The next discussion will focus on understanding the common perceptual biases or errors concerning perception and attribution. Such biases could be related to self-perception such as self-enhancement bias, which is the tendency to overestimate one’s performance and abilities and see oneself more positively than as seen by others. The second self-perception error is the false consensus error that is a tendency to overestimate how similar one is to another person. Our perception of the environment is also predisposed to our personality, feelings, values, and emotions.
On attribution errors, the focus will be made on the fundamental attribution error that involves ‘taking’ credit for an achievement while blaming either the environment or other persons for failure. I will also cover optimistic bias, where an individual views himself more successful than the target. The third bias to be discussed at this stage will be the self-serving bias that is a tendency of persons to attribute their activities to situational factors when they fail but proclaims internal attributions for victory (Parikh & Gupta, 106).

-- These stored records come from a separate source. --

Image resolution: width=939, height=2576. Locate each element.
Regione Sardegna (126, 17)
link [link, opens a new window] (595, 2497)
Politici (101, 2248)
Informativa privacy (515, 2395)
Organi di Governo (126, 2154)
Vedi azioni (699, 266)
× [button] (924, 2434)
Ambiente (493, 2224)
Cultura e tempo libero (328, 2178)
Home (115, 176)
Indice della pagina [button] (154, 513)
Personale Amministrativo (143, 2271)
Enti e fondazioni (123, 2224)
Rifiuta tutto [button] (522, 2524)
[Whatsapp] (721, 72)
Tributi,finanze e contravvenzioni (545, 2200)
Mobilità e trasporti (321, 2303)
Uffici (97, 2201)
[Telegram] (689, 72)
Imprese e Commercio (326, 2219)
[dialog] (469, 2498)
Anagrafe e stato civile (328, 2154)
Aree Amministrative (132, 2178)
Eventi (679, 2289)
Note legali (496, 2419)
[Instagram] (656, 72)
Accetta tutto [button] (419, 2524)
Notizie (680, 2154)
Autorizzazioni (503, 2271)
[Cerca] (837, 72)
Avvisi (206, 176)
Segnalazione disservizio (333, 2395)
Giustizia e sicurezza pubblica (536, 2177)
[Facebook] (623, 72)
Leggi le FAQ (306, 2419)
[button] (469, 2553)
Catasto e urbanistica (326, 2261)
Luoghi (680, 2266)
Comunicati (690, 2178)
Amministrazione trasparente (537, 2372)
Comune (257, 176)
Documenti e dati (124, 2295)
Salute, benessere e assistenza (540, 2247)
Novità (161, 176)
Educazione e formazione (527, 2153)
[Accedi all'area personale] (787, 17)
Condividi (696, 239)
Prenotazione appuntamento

Moreover, the manner in which we perceive others contributes to our behavior that in turn shapes another person’s behavior while interacting with him/her. This phenomenon is referred to as the social perception. Similar to self-perception, social perception also has its errors. Such an error includes stereotyping in which, the perceiver has a tendency of evaluating the target based on a group or class to which the target fits (Singh, 104). The second error is the halo effect that occurs during judgment when a target is judged favorably by the selective perception of a sole single positive trait. The third error is projection whereby a perceiver assumes that others feel and think in the same manner as he does in a particular situation.
The last part of the research paper will be exploring how perceptual, and attribution errors could be reduced. This section will focus on impression management to shape others’ perception to attain organizational success. Impression management is a tool that plays a significant role in managerial efficacy. Management deals with numerous constituencies comprising of differing expectations, demands, and interests. Therefore, it is necessary to keep those constituencies contented as they are the ones in control of the resources. Since such resources are important for the organization’s performance, it becomes imperative for management to manage impressions.

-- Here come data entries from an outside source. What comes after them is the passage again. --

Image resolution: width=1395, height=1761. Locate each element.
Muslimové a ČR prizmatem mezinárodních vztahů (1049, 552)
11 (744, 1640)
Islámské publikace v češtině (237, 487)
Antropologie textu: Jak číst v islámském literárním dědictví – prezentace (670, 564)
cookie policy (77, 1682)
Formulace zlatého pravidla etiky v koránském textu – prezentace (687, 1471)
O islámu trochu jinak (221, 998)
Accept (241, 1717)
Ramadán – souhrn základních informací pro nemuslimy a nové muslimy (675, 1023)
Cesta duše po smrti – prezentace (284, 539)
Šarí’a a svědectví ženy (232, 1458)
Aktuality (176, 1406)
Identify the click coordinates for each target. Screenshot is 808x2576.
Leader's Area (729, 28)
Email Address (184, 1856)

I will then give recommendations on the steps to control the perception process that include: self-awareness, avoiding regular perceptual distortions, avoiding inappropriate attributions, being empathetic, knowing oneself, and diversifying management programs (Singh, 109). The paper will then end with a conclusion of the research project and recommendation for further study on the topic. Such a proposal is calling for research on how perception and attribution could be nurtured to induce motivation within organizations fostering a conducive organizational behavior and success.
Dr. Hawa Singh. Organisational Behavior. 2010-11st ed. New Delhi, IN: FK Publications, 2011. Print.
Nelson, Debra L., and James C. Quick. ORGB 4. 200 First Stamford Place, 4th Floor, Stamford Place, CT 06902: Cengage Learning. Print.
Parikh, Margie, and Rajen K. Gupta. Organisational Behaviour. New Delhi: Tata McGraw Hill Education Pte., 2010. Print.